The assistant runs a remote SSH command to grep the SGLang server log for error indicators. The result shows two things: a RuntimeError about unsupported CUDA architectures for major versions [9, 10], and two sigquit signals indicating child process failures. The server did not just fail gracefully — it crashed hard enough to kill its children.
Context: The Road to This Crash
To understand why this message matters, we must trace the chain of events that led to it. The session had been a multi-hour effort to deploy and optimize GLM-5-NVFP4, a large Mixture-of-Experts (MoE) model quantized to NVFP4, on 8× RTX PRO 6000 GPUs — consumer Blackwell hardware (SM120 architecture) running inside a Proxmox virtualized environment.
Earlier in the session, the assistant had achieved impressive throughput gains by enabling FlashInfer CUTLASS MoE autotune for SM120 and raising --max-running-requests to 1024, pushing total token throughput from ~880 tok/s to ~3,740 tok/s at peak. However, GPU power draw remained stubbornly at ~250W out of a 600W TDP — only 42% utilization. Something was starving the GPUs of work.
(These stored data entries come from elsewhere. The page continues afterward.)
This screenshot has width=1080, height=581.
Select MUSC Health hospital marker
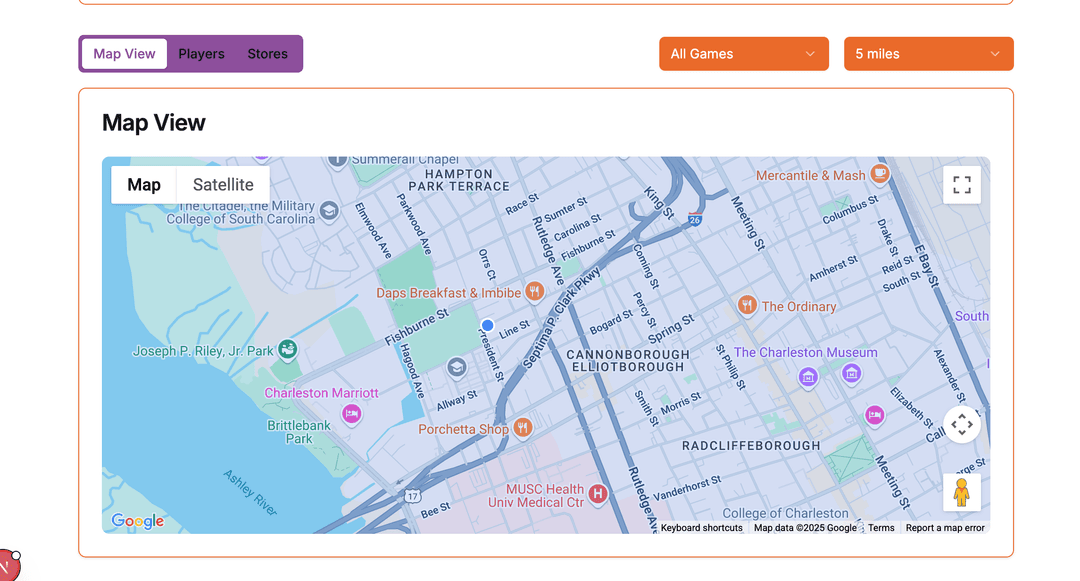598,494
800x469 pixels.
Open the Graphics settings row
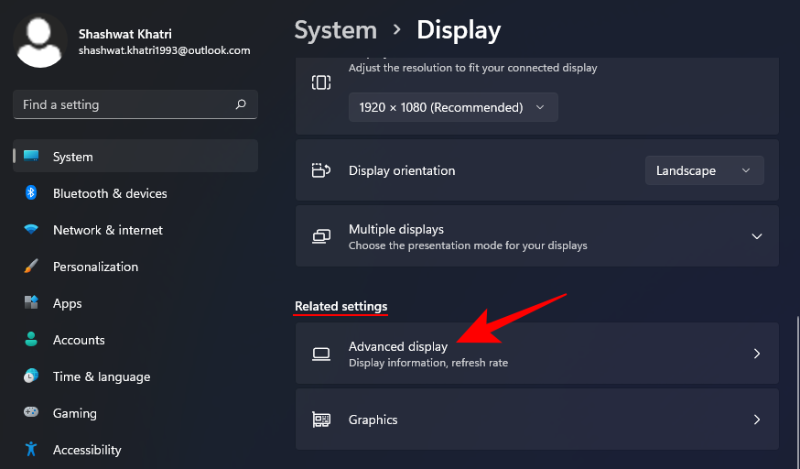click(x=536, y=420)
A deep investigation ([msg 729]) identified the root cause: FlashInfer allreduce fusion was disabled on SM120. The allreduce fusion mechanism overlaps communication (PCIe gradient synchronization across GPUs) with compute, keeping GPU SMs busy while data transfers occur. Without it, every allreduce operation stalls the GPU, and with ~156 allreduces per forward pass (2 per layer × ~78 layers), the cumulative idle time was enormous.
The code gate was in communicator.py:97:
(_is_sm90_supported or _is_sm100_supported)
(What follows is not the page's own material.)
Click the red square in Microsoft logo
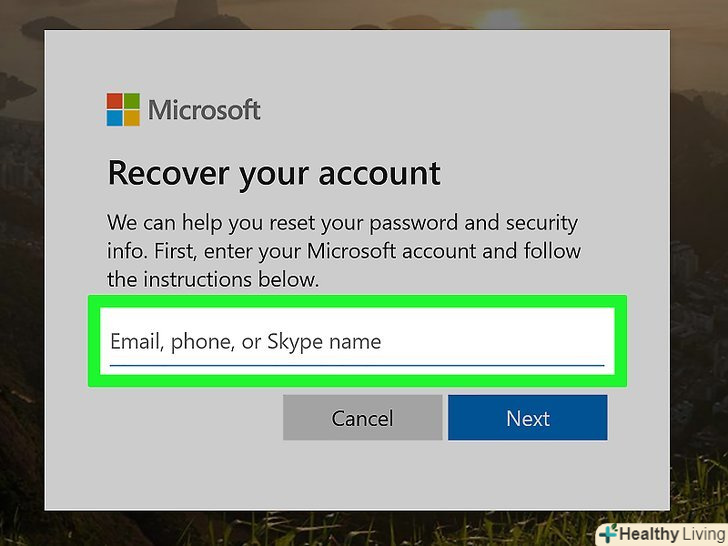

This condition explicitly excluded SM120. The assistant's response was to patch it:
- communicator.py: Added
is_sm120_supportedimport and cached variable, and extended the fusion condition to include SM120 (<msg id=740-742>). - server_args.py: Added SM120 to the auto-enable conditions for allreduce fusion and MoE runner backend selection (<msg id=745-747>). After applying these patches, the assistant killed the old server and launched a new one with
--enable-flashinfer-allreduce-fusionexplicitly set ([msg 751]). The launch command was complex, threading through environment variables likeNCCL_IB_DISABLE=1,NCCL_P2P_LEVEL=5, andCUDA_HOME=/usr/local/cuda-12.8, with a long chain of SGLang arguments. The assistant then entered a polling loop ([msg 752]), waiting for the server to print "fired up" — the standard readiness signal. The loop ran for up to 30 iterations with 15-second sleeps (7.5 minutes total). The user's single-word response "crashed" ([msg 753]) broke the suspense. Message [msg 754] is the assistant's immediate diagnostic response.
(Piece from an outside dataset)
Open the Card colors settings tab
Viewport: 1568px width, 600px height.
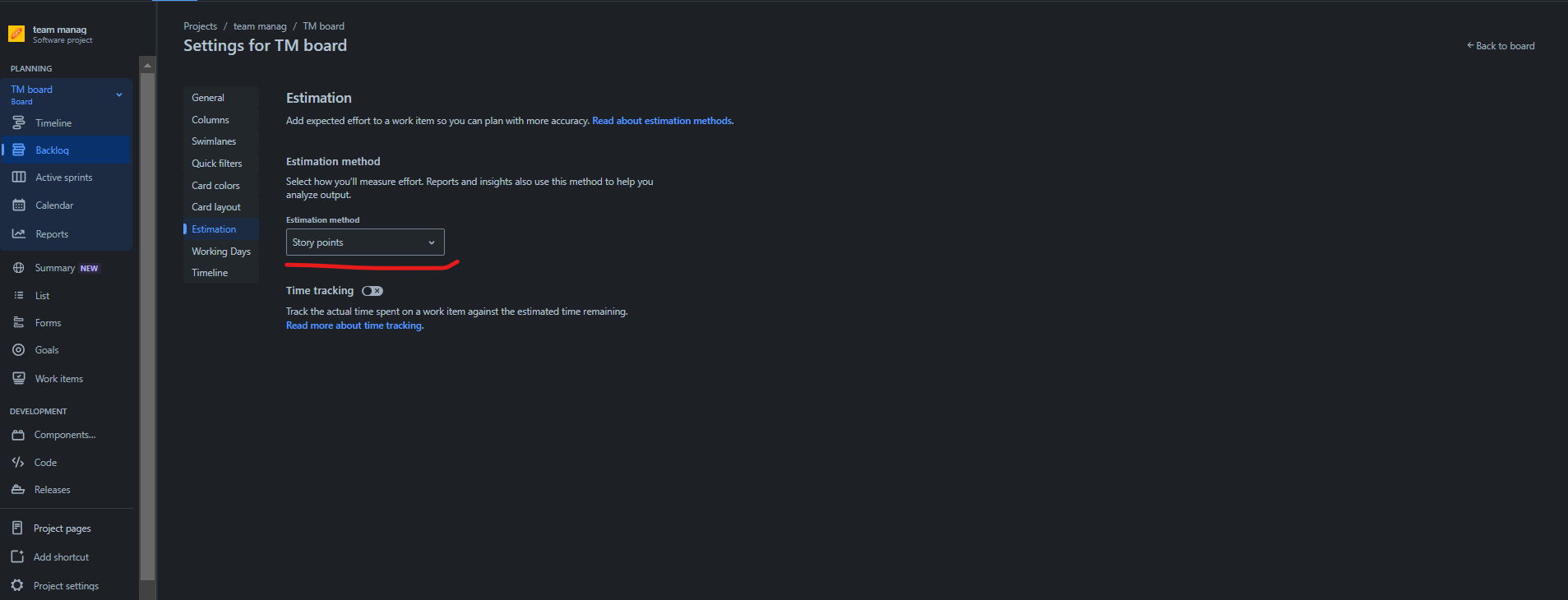pos(216,185)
Why This Message Was Written
The assistant wrote this message for a straightforward but urgent reason: the server had crashed and the assistant needed to understand why. The user's "crashed" report was a high-priority signal. The assistant's todo list still had items like "Investigate custom allreduce for PCIe-only GPUs" and "Profile MoE kernel utilization" — but none of that mattered if the server wouldn't start.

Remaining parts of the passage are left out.